Além do seu significado religioso, a Semana Santa representa um dos acontecimentos políticos e sociais mais importantes da Humanidade: a chegada em glória de Jesus Cristo, o "rei" dos judeus revoltosos contra o domínio de Roma, a Jerusalém. O motivo era a celebração da Páscoa judaica, mas os dias que se seguiram foram conturbados, de autênticas manobras políticas, conspirações e traições. No fim, a condenação e crucificação de Jesus Cristo, não sem antes sofrer na caminhada pela Via Dolorosa com a cruz às costas, perante uma sociedade instrumentalizada e instigada. O percurso final de Jesus Cristo para o Calvário, na altura situado numa colina fora da cidade velha de Jerusalém, começa no local onde Pilatos terá "lavado as mãos", desresponsabilizando-se do destino do "rei" dos judeus. A partir daí, a Via Dolorosa vai atravessando parte da cidade velha de Jerusalém, uma experiência única e de um interesse admirável. Percorri-a algumas vezes. É muito emocionante andar pelas várias estações que compõem a Via Dolorosa e que assinalam diferentes momentos bíblicos dessa caminhada de Jesus Cristo. É um exercício interior e introspectivo, que nos confronta com o mal e sofrimento humano, mas também com a solidariedade e o amor do próximo. Para lá de qualquer leitura religiosa, pensando um pouco naqueles acontecimentos e na sociedade da altura, percebemos que são poucas as pessoas que vão em auxílio de Jesus Cristo. São sobretudo mulheres que O ajudam na hora do seu sofrimento. 

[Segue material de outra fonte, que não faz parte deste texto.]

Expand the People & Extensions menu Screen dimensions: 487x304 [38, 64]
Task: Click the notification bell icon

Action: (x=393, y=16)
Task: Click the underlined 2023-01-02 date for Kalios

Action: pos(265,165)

As mulheres na vida de Jesus é um dos temas mais interessantes que se encontram nos Evangelhos, mas é também um dos assuntos menos debatidos e analisados à luz daquilo que são os Direitos Humanos, nomeadamente ao nível da igualdade de género. Como disse um dia numa entrevista o padre e professor universitário Anselmo Borges, Jesus Cristo terá sido o primeiro feminista da História, no entanto, poucas são as vezes em que esse mérito lhe é atribuído. E de facto, à medida que se vai ficando a conhecer melhor alguns dos episódios da vida de Jesus, sobretudo a partir do momento em que inicia o seu ministério e se faz acompanhar dos seus discípulos fiéis, começa-se a vislumbrar a forma disruptiva de como o nazareno quebrou com convenções sociais e práticas instituídas nas sociedades judaica e romana, que à época estendia o seu império até à Judeia e Galileia.

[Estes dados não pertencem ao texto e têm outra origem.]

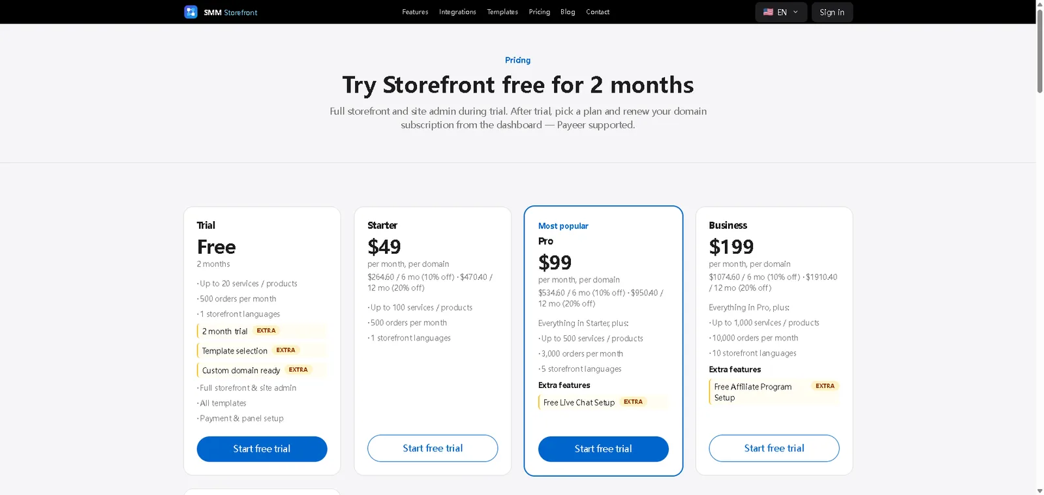
Task: Start free trial on the Pro plan
Action: [x=604, y=449]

Muito além da sua intervenção política, Jesus foi inovador naquilo que, séculos mais tarde, se iria chamar de Direitos Humanos. A sua mensagem assentava num conceito de igualdade entre povos, entre ricos e pobres, entre enfermos e sãos… entre homens e mulheres. De certa maneira, a Igreja fundada por Pedro vai reflectir grande parte dessa mensagem humanista, com excepção da visão de Jesus sobre o papel da mulher na sociedade. Aqui, a Igreja ao longo dos séculos nunca foi fiel à mensagem do filho de Deus, optando por remeter a mulher para um papel secundário.

E porque terá isso acontecido? A resposta não é óbvia e pode conduzir a debates intermináveis, mas não pode deixar de causar estranheza, se tivermos em consideração que houve uma vontade expressa na Bíblia de enfatizar esse factor revolucionário relativo ao papel da mulher na sociedade. Ou seja, em momento algum, os autores da Sagrada Escritura tentaram escamotear essa realidade nem subestimar a importância histórico-religioso das mulheres que acompanharam Jesus em diferentes momentos da sua vida.

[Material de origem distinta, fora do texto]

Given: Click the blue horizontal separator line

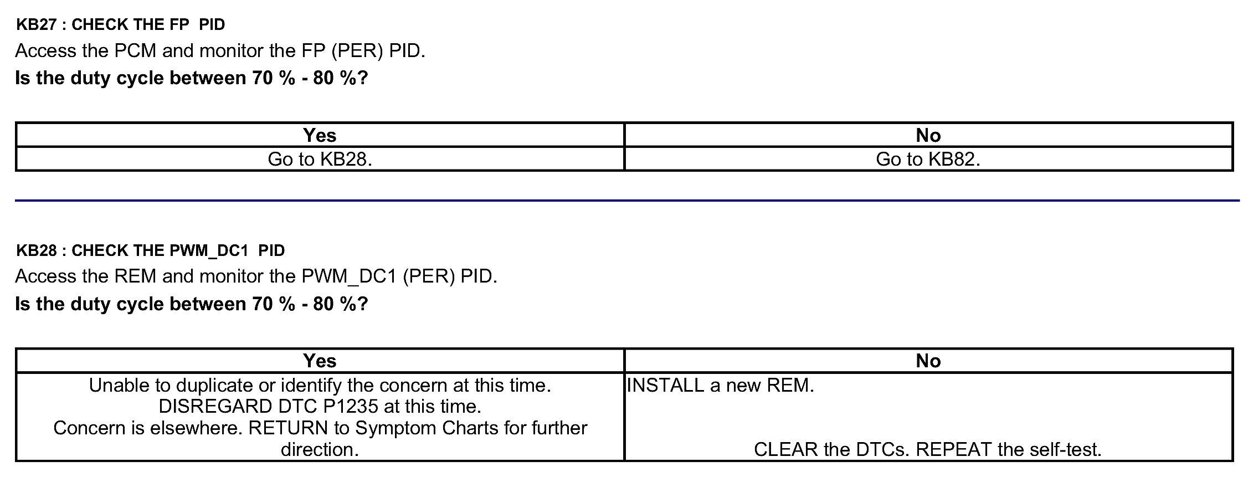Looking at the screenshot, I should pos(626,201).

Durante o seu ministério por terras da Galileia e da Judeia, Jesus fez-se acompanhar por mulheres em condições de igualdade com os homens. E isto era uma realidade nunca vista na sociedade judaica. Tal como Pedro, Lázaro ou João, as irmãs Maria e Marta de Betânia, ou Maria Madalena, eram discípulas de Jesus e viam Nele um “mestre”, um “professor”. Jesus depositava nestas mulheres total confiança e, em muitos casos, eram elas que assumiam os encargos do quotidiano dos homens, evidenciando-se a sua emancipação sem qualquer constrangimento ou preconceito.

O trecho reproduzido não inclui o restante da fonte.